Saved data entries:
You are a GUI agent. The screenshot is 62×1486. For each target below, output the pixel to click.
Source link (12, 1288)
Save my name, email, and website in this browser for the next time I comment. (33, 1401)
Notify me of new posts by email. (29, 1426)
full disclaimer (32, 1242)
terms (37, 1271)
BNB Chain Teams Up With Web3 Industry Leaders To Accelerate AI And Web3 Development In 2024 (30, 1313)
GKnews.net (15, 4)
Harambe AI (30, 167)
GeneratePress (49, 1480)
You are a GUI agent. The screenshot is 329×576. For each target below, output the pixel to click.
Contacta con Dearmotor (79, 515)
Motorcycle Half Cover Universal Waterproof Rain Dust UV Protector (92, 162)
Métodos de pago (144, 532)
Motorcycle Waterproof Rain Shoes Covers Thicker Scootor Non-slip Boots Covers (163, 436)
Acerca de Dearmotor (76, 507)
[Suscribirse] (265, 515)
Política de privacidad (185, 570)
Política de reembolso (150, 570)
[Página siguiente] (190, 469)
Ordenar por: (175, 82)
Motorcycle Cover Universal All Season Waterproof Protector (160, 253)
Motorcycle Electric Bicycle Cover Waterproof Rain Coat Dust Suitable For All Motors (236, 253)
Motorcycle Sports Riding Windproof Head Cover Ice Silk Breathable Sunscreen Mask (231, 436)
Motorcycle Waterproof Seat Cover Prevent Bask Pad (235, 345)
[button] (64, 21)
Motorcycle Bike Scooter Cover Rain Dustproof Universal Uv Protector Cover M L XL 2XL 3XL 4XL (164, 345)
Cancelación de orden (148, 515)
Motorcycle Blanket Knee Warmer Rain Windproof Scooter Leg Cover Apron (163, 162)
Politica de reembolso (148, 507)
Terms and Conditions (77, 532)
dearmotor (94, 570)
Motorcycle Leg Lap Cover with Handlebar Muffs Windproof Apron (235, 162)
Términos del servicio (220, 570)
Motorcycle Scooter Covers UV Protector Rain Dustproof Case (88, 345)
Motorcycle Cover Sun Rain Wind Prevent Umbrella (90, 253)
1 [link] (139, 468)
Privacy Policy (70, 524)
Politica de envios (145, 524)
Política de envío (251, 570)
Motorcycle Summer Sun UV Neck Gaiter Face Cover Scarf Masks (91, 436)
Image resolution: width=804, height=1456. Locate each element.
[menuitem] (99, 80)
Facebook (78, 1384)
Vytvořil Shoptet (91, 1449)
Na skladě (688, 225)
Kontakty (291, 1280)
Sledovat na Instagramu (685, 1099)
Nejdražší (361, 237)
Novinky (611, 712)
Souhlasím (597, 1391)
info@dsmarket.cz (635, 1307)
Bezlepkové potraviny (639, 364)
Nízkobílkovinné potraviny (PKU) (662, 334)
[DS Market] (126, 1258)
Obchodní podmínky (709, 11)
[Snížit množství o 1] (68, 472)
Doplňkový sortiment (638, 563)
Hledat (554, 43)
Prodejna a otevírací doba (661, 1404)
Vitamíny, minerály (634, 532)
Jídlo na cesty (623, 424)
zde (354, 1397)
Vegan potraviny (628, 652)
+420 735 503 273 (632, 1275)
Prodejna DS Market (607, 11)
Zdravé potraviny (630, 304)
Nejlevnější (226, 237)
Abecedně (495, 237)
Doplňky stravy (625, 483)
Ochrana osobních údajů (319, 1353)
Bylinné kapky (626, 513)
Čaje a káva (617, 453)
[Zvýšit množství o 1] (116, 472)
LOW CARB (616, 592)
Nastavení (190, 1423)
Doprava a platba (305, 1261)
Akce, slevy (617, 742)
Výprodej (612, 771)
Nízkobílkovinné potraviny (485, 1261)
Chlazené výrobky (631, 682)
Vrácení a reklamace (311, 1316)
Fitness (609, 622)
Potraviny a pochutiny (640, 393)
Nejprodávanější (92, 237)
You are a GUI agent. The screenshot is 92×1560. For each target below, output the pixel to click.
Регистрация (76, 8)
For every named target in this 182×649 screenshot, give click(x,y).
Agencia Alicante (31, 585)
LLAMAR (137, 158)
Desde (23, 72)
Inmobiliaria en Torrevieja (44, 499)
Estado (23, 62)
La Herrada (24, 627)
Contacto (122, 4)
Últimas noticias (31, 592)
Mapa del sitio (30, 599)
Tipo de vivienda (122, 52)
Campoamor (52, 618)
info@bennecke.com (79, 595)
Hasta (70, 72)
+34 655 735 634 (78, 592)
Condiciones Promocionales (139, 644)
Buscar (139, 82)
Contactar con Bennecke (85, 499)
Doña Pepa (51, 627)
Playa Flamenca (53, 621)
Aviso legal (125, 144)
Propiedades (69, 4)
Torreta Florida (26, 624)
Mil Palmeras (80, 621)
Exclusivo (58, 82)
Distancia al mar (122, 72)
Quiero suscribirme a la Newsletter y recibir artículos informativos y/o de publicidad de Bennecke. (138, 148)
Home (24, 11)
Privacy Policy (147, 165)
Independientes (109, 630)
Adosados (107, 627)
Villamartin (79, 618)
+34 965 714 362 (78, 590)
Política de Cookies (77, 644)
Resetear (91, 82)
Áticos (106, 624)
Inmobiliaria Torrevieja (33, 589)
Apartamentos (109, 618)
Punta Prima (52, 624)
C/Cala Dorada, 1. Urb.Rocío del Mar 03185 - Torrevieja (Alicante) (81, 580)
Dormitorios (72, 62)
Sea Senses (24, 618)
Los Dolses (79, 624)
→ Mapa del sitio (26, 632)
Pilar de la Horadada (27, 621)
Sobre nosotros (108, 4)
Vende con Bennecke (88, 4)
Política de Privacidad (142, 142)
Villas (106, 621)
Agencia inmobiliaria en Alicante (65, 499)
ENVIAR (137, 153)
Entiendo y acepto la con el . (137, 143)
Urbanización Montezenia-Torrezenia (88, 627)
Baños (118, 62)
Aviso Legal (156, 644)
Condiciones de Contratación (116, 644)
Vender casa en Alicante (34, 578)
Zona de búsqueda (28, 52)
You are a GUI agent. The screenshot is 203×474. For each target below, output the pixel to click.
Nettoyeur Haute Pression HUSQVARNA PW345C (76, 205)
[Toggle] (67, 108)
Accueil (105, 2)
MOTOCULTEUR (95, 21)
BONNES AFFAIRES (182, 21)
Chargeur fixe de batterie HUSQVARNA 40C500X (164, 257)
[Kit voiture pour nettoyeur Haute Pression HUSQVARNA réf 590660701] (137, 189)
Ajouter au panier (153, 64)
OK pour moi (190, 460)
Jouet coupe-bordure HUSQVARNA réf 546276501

EXERCISE AIM =
Arrange the records from the line with "Torreta Florida (26, 624)" to the line with "Zona de búsqueda (28, 52)" as a numbered list, leaving out any blank lines.

EXERCISE RESPONSE =
1. Torreta Florida (26, 624)
2. Mil Palmeras (80, 621)
3. Exclusivo (58, 82)
4. Distancia al mar (122, 72)
5. Quiero suscribirme a la Newsletter y recibir artículos informativos y/o de publicidad de Bennecke. (138, 148)
6. Home (24, 11)
7. Privacy Policy (147, 165)
8. Independientes (109, 630)
9. Adosados (107, 627)
10. Villamartin (79, 618)
11. +34 965 714 362 (78, 590)
12. Política de Cookies (77, 644)
13. Resetear (91, 82)
14. Áticos (106, 624)
15. Inmobiliaria Torrevieja (33, 589)
16. Apartamentos (109, 618)
17. Punta Prima (52, 624)
18. C/Cala Dorada, 1. Urb.Rocío del Mar 03185 - Torrevieja (Alicante) (81, 580)
19. Dormitorios (72, 62)
20. Sea Senses (24, 618)
21. Los Dolses (79, 624)
22. → Mapa del sitio (26, 632)
23. Pilar de la Horadada (27, 621)
24. Sobre nosotros (108, 4)
25. Vende con Bennecke (88, 4)
26. Política de Privacidad (142, 142)
27. Villas (106, 621)
28. Agencia inmobiliaria en Alicante (65, 499)
29. ENVIAR (137, 153)
30. Entiendo y acepto la con el . (137, 143)
31. Urbanización Montezenia-Torrezenia (88, 627)
32. Baños (118, 62)
33. Aviso Legal (156, 644)
34. Condiciones de Contratación (116, 644)
35. Vender casa en Alicante (34, 578)
36. Zona de búsqueda (28, 52)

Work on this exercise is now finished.